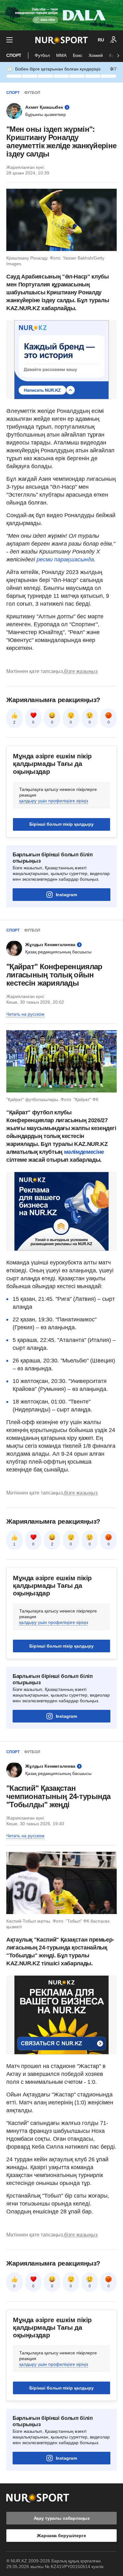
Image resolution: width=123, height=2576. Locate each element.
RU (101, 39)
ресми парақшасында (65, 559)
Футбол (42, 55)
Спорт (13, 55)
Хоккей (96, 55)
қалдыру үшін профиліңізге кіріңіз (53, 800)
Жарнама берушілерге (61, 2535)
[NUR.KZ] (61, 40)
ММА (61, 55)
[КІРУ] (113, 40)
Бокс (77, 55)
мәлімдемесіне (84, 1152)
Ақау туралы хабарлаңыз (62, 2518)
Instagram (66, 894)
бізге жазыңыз (80, 671)
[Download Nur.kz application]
# # # # #
Problem statement: Copy exactly the lines that run from the one with "Ақау туралы хабарлаңыз (62, 2518)" to the last line of the material, including both.

Written reply:
Ақау туралы хабарлаңыз (62, 2518)
Instagram (66, 894)
бізге жазыңыз (80, 671)
[Download Nur.kz application]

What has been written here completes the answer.